Germany has enforced two decrees to help families of people who fled the Nazis to take up German citizenship, after a challenge by British descendants of Jewish refugees, APA reports citing BBC.
Although anyone deprived of citizenship by the Nazis is entitled to have it restored, hundreds of applicants have fallen foul of exemptions in the law.
Germany's interior minister said it had to live up to its responsibilities.
The UK's planned exit from the EU has led to an increase in applications.
As recently as 2015, only 43 descendants of Nazi refugees had applied for German citizenship, but that number swelled to 1,506 in 2016.
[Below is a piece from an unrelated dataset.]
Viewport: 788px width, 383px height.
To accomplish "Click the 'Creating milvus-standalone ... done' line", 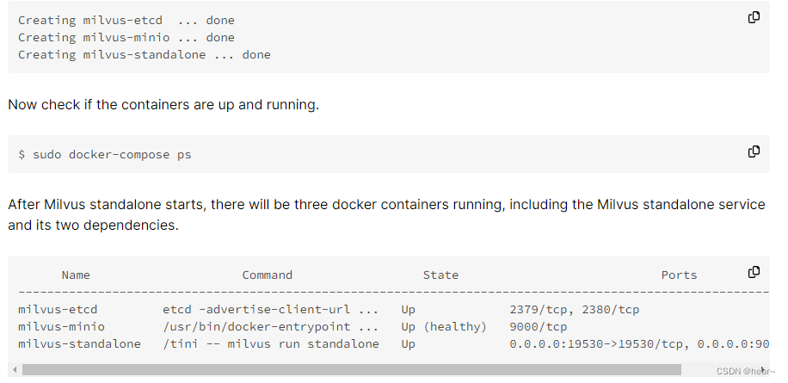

"Germany must live up to its historical responsibility towards descendants of German victims of National Socialist persecution who have been deprived of citizenship rights," said Interior Minister Horst Seehofer. "This applies particularly to those whose parents or grandparents were forced to flee abroad."
Descendants from the second, third and fourth generation, and "in some cases even [the] fifth generation" can apply, the interior ministry said.
Requirements would be reduced to a minimum, including a basic level of German and a basic knowledge of Germany's "legal and social order", the ministry added.
A spokesman for the Article 116 Exclusions Group, Nick Courtman, said that while the decrees were helpful a change in the law was necessary as processing of applications would still take years.